1. 一种微环DNA的制备方法，其特征在于，包括以下步骤：

（1）以MN511A-1质粒为基础质粒，设计引物，进行PCR扩增，在CMV-EGFP-polyA阅读框两侧分别引入lox66及lox71位点，得到扩增产物一，其中所述引物序列分别如SEQ ID NO:1~4所示；

其中，引入lox66位点的上游引物和下游引物序列分别如SEQ ID NO:1和SEQ ID NO:2所示，引入lox71位点的上游引物和下游引物序列分别如SEQ ID NO:3和SEQ ID NO:4所示，

（2）用SacII和StuI同时双酶切所述扩增产物一，连接后，转化大肠杆菌Top10感受态细胞，得到pYL19完整质粒；

（3）将pYL19完整质粒进行PCR扩增，并引入XmaI和PacI酶切位点，得到扩增产物二；其中进行PCR扩增的上游引物和下游引物序列分别如SEQ ID NO:5和SEQ ID NO:6所示；

（4）将PGK-cre-polyA质粒进行PCR扩增，并引入XmaI和PacI酶切位点，得到扩增产物三，所述扩增产物三为含有PGK启动子、Cre重组酶及PolyA尾的阅读框；其中进行PCR扩增的上游引物和下游引物序列分别如SEQ ID NO:7和SEQ ID NO:8所示；

（5）用XmaI和PacI同时双酶切所述扩增产物二和所述扩增产物三，连接后，转化大肠杆菌Top10感受态细胞，得到pYL46完整质粒；

（6）对所述pYL46完整质粒提取重组质粒，然后将提取的重组质粒瞬时转染至培养状态良好的人胚肾 HEK-293 T细胞，检测Cre重组酶表达及微环DNA形成；所形成的微环DNA含有编码EGFP绿色荧光蛋白报告基因；

所述检测Cre重组酶表达的方法具体为： pYL46重组质粒转染HEK-293 T细胞24h后，收集细胞蛋白进行Western-Blot检测，并对该细胞进行免疫荧光，检测Cre重组酶表达；

所述检测微环DNA形成的具体方法为：pYL46重组质粒转染HEK-293 T细胞24h后，使用细胞核提取试剂盒提取细胞核，再以酚氯仿法提取细胞核中总DNA，使用PCR的方法检测mcDNA的形成，所采用的上游引物和下游引物序列分别如SEQ ID NO:9和SEQ ID NO:10所示。
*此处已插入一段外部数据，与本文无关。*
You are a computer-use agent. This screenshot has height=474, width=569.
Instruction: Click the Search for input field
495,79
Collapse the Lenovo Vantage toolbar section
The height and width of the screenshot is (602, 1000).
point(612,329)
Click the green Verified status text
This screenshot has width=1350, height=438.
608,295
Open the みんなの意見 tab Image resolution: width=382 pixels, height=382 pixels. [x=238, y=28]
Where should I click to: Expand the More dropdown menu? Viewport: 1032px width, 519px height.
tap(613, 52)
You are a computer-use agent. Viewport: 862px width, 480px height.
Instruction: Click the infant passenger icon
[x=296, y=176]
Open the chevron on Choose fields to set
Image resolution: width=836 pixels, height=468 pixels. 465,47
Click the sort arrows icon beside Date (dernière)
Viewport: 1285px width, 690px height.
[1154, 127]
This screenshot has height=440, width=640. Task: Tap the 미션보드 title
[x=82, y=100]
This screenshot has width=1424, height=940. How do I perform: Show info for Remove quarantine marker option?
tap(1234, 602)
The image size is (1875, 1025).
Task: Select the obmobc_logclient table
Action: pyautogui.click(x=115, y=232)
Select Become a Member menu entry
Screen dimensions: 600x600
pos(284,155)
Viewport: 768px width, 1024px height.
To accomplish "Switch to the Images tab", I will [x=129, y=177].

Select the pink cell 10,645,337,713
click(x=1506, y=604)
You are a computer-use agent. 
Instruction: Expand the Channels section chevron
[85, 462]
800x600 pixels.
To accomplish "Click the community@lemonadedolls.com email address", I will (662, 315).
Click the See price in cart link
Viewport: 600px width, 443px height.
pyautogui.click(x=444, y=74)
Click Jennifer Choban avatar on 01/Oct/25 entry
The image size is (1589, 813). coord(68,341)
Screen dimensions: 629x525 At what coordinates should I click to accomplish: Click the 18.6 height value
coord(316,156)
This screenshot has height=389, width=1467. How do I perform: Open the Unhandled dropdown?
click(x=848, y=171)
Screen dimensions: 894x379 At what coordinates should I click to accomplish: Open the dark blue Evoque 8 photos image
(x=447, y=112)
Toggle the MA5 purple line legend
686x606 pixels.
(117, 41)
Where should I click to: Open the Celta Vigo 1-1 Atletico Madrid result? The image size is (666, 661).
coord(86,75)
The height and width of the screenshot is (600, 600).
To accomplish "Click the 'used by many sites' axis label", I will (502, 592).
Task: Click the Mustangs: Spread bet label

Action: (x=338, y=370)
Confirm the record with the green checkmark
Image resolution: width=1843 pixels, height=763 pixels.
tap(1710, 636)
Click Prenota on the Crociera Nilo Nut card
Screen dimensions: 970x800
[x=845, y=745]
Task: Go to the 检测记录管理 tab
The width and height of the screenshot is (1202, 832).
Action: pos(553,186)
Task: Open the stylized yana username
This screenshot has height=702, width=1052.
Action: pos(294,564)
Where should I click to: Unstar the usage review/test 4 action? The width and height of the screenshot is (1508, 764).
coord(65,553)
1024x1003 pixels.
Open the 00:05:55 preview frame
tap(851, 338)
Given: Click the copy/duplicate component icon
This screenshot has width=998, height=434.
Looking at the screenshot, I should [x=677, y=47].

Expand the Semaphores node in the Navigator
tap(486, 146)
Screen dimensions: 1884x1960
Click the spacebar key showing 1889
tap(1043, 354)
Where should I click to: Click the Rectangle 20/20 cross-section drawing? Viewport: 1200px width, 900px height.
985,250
2、一种微环DNA，其特征在于，所述微环DNA通过权利要求1所述方法制备。

3、权利要求2所述微环DNA或权利要求1所述微环DNA的制备方法获得的微环DNA在制备抗鸡新城疫病毒细菌制剂中的应用，该应用方法包括以下步骤：

（1）用KpnI、NotI同时双酶切pYL46完整质粒；

（2）目的片段基因VII型NDV的HN基因经NA-HN-Kpnl-F/NA-HN-Notl-R引物进行PCR扩增后，也进行KpnI、NotI同时双酶切；

（3）将pYL46完整质粒的酶切产物与HN基因扩增后的酶切产物以T4连接酶连接，转化Top10后得到pYL47质粒；

（4）以pYL47质粒转化沙门菌SG9R后免疫3日龄雏鸡。